'A wee bird cam tae oor ha' door,
He warbl't sweet an' clearly;
An' aye the o'ercome o' his sang
Was "Wae's me for Prince Charlie."
O! when I heard the bonnie, bonnie bird,
The tears came drappin' rarely;
I took my bonnet off my head,
For well I lo'ed Prince Charlie!'
The voice broke entirely at the last line. Said Lee, 'We'll bring this minstrel in,' and left the room. In a few seconds he returned accompanied by a strange figure. It was that of an old man dressed in a ragged Highland costume. His kilt was of the Stuart tartan. His black jacket had been garnished with brass buttons; but of them only a few hung here and there, withered and mouldy; and numerous little tufts of thread on pocket-lids and cuffs and breast showed whence their companions had been shed. His sporran was half-denuded of hair. His hose were holed, and the uppers were parting company with the soles of his shoes. A black feather adorned in a very broken-backed manner his Glengarry bonnet. His pipes he had left in the hall.

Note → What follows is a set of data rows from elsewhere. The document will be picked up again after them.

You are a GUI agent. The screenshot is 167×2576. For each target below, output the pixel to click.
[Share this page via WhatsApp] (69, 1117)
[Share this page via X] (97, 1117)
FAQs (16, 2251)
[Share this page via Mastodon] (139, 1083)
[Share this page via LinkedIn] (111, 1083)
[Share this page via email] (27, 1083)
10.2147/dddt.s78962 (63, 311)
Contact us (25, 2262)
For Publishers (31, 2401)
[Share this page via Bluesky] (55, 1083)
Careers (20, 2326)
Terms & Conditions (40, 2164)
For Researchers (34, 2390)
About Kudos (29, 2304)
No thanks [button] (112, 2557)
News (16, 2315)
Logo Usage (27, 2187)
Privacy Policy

There was nothing remarkable in the dress. Such are to be seen any day in the Trongate of Glasgow, the Canongate of Edinburgh, at fairs, or wherever the wandering piper may turn a penny. It was the bearing of the wearer and the cast of his countenance which commanded attention. As he entered the room he threw back his head, inclining it a little to the left side; his dim grey eyes lightened fitfully, and his gait had something of majesty. He advanced slowly, but without hesitation, and took the seat Lee had vacated.
Of all those in the room Clacher's face indicated the greatest interest.
'Friends,' said the newcomer, keeping on his bonnet, and shaking back his long grey hair, which hung almost to his shoulders, 'I can trust you. "Nowhere beats the heart so kindly as beneath the tartan plaid." You haven't the tartans on, and that is right, for they might betray you. There's a law against the tartan. I wear it in defiance of the law.'
'Wha are ye, man?' cried Clacher, his face undergoing a sudden illumination.
'Do you not know me?' said the stranger. 'You will be true. It is a great sum. Ten thousand pounds. All my own friends have forgotten me. It is strange, strange. I am changed, I know. I am Bonnie Prince Charlie.'
'Ha, ha!' screamed Clacher, 'ha, ha, ha!'
'Two of them,' whispered Dempster to himself, rigid with amazement.
'You astonish me,' said Lee with perfect composure.